The solution is simple conversation. Medicine helps for sure, taking away parts of the pain. However, having someone to talk to is the cornerstone of all treatment. That is why Bell Let’s Talk keeps their phone lines open 24/7 and there is a suicide hotline at 1-800-273-8255. When you are at your darkest hour, there’s always a voice waiting to make you feel better. It won’t take all the pain away, but it does brighten up the immediate future. Sometimes, all you need is a kind voice on the other line. A stranger who gets it.
I used to think of people who committed suicide as cowards, especially those with kids. Why would you abandon those poor young souls? Then I realized I didn’t know what the fuck I was talking about. I didn’t suffer from depression, but loved ones around me did, so I grew some intelligence on my train of thought on the subject, reloading a new way of thinking. I don’t understand those affected, but that doesn’t mean I can’t help them. It doesn’t mean I should disregard their struggle and shove their pain into a genre.

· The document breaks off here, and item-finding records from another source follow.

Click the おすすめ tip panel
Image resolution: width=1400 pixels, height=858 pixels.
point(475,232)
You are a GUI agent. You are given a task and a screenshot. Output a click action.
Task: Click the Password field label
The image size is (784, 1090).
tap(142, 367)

A South City resident passed away this month. He took his own life. I didn’t know this guy, but I wondered what made him do it. I imagined the pain he was going through in his mind at the last moment, the second he closed the book for good. I couldn’t figure it out, and that is because I don’t know enough about severe depression, thus I don’t call it what it surely isn’t. What I wish for is the chance to speak to that person before he left. Talk to him honestly about life and the fruits that await a turnaround. I wanted that opportunity to connect with a stranger.
Even if you can’t completely understand mental illness, you sure can avenge its effects, and help others deal with it. The fight is never over. Every day is a battle for some. They need help. It’s everyone’s job to stand in front of them and protect.

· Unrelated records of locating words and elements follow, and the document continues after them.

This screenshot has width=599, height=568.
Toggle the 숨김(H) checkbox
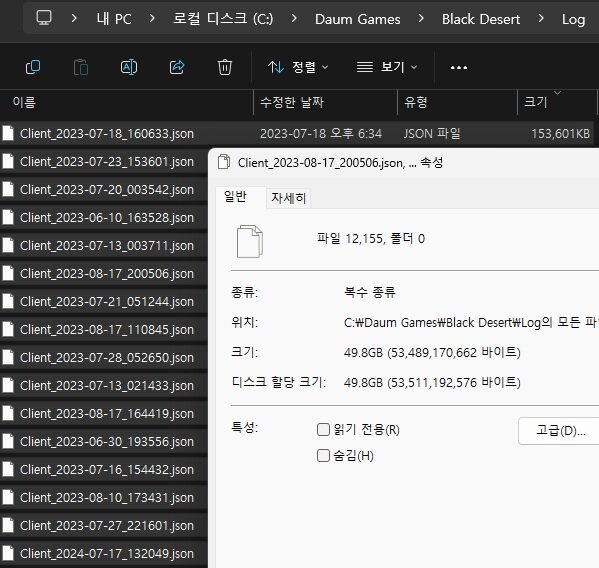323,455
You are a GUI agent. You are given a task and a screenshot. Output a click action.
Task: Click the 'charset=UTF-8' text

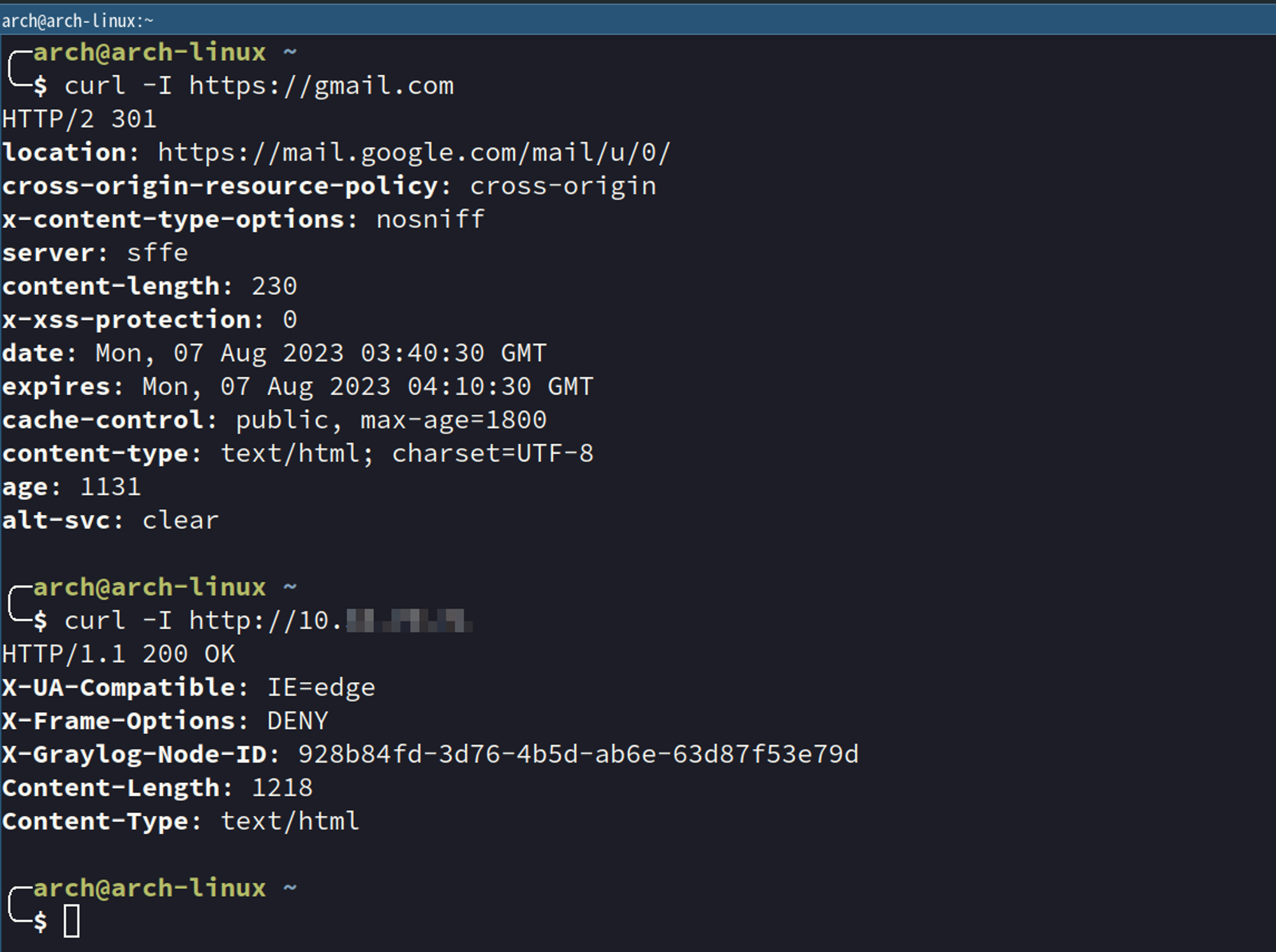[x=492, y=454]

If this sounds corny, it’s due to the fact that the seriousness of the disease can’t be understated. We need to knock this thing the fuck out.
Bell Let’s Talk started in Canada, but it made its way down to the United States. It’s become a part of the National conversation.
A few years ago, I was in a hospital talking to a doctor about my grandmother, and he told me how unpredictable the brain was, and how hard it was to treat injuries to it. Unlike the heart, there isn’t a known method of attacking an issue up top. That extends to mental diseases as well. The mind is full of possibilities, and that’s a good and bad thing.
Some day, mental illness will be defeated. For now, let’s talk about it. Like every day.